- Problem:
What you return should match the records below exactly.

(Material supplied begins)

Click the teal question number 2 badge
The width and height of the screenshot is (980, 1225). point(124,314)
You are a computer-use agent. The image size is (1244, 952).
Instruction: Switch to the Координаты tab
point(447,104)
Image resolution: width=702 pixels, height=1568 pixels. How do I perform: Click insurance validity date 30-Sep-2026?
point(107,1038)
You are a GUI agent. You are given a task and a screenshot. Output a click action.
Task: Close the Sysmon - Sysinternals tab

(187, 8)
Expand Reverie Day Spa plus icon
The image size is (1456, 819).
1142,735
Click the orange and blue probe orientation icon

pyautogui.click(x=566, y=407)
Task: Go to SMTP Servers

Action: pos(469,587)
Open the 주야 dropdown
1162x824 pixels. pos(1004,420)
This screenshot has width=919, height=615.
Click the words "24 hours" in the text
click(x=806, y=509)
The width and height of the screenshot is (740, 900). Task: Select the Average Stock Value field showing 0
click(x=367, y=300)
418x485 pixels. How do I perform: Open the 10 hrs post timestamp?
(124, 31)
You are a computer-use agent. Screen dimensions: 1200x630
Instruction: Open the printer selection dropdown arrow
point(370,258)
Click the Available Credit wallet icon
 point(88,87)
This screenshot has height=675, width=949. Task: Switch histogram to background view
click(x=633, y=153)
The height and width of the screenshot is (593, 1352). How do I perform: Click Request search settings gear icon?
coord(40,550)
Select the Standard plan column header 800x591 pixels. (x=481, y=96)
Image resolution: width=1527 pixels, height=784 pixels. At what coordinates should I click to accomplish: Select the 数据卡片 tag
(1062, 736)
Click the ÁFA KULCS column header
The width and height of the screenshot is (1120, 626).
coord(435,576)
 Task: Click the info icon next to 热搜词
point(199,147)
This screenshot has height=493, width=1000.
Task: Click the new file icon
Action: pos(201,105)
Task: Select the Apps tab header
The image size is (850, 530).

(Material supplied ends)

- Answer box:
Click the teal question number 2 badge
The width and height of the screenshot is (980, 1225). point(124,314)
You are a computer-use agent. The image size is (1244, 952).
Instruction: Switch to the Координаты tab
point(447,104)
Image resolution: width=702 pixels, height=1568 pixels. How do I perform: Click insurance validity date 30-Sep-2026?
point(107,1038)
You are a GUI agent. You are given a task and a screenshot. Output a click action.
Task: Close the Sysmon - Sysinternals tab

(187, 8)
Expand Reverie Day Spa plus icon
The image size is (1456, 819).
1142,735
Click the orange and blue probe orientation icon

pyautogui.click(x=566, y=407)
Task: Go to SMTP Servers

Action: pos(469,587)
Open the 주야 dropdown
1162x824 pixels. pos(1004,420)
This screenshot has width=919, height=615.
Click the words "24 hours" in the text
click(x=806, y=509)
The width and height of the screenshot is (740, 900). Task: Select the Average Stock Value field showing 0
click(x=367, y=300)
418x485 pixels. How do I perform: Open the 10 hrs post timestamp?
(124, 31)
You are a computer-use agent. Screen dimensions: 1200x630
Instruction: Open the printer selection dropdown arrow
point(370,258)
Click the Available Credit wallet icon
 point(88,87)
This screenshot has height=675, width=949. Task: Switch histogram to background view
click(x=633, y=153)
The height and width of the screenshot is (593, 1352). How do I perform: Click Request search settings gear icon?
coord(40,550)
Select the Standard plan column header 800x591 pixels. (x=481, y=96)
Image resolution: width=1527 pixels, height=784 pixels. At what coordinates should I click to accomplish: Select the 数据卡片 tag
(1062, 736)
Click the ÁFA KULCS column header
The width and height of the screenshot is (1120, 626).
coord(435,576)
 Task: Click the info icon next to 热搜词
point(199,147)
This screenshot has height=493, width=1000.
Task: Click the new file icon
Action: pos(201,105)
Task: Select the Apps tab header
The image size is (850, 530).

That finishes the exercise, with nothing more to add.